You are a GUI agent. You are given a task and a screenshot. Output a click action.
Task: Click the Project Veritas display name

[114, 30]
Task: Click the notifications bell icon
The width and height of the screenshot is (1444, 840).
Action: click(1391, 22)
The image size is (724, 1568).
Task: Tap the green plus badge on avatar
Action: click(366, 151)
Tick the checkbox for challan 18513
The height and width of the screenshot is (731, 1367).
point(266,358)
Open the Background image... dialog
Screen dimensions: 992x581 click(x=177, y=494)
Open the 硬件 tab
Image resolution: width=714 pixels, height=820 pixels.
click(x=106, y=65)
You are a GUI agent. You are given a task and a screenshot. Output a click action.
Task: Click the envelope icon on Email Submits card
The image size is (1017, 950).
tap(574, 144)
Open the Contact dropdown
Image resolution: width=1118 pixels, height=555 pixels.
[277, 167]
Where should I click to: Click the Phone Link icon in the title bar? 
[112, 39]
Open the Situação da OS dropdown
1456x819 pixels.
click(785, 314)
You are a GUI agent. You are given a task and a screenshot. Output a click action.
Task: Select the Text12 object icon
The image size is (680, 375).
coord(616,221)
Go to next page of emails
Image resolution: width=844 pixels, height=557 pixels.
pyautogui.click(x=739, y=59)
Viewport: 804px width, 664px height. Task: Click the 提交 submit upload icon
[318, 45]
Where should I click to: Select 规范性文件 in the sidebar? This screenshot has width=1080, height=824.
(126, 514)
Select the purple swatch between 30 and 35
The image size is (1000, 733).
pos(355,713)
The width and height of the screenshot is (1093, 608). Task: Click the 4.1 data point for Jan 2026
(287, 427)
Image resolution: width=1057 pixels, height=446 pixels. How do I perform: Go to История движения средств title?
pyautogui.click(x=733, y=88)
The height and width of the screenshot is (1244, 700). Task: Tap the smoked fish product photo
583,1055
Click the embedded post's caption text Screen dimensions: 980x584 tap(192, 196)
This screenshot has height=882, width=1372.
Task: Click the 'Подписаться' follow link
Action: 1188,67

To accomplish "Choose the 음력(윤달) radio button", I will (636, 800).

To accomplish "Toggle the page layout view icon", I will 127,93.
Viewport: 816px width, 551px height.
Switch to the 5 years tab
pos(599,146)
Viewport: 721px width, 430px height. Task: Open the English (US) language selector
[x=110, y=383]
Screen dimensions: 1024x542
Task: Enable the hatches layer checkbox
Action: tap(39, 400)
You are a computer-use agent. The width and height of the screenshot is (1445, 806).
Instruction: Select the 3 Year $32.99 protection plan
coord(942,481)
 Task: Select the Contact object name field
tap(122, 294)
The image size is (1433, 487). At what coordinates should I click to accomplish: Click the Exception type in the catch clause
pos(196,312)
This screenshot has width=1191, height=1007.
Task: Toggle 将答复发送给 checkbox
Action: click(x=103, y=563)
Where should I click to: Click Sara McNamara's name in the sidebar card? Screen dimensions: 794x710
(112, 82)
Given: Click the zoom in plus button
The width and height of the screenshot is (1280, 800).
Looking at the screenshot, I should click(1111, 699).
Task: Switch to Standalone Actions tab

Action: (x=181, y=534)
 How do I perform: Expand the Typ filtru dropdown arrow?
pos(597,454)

__ASSIGNMENT__:
Copy each line in the entries above where the word "button" shows up.

__ANSWER AREA__:
To accomplish "Choose the 음력(윤달) radio button", I will (636, 800).
Given: Click the zoom in plus button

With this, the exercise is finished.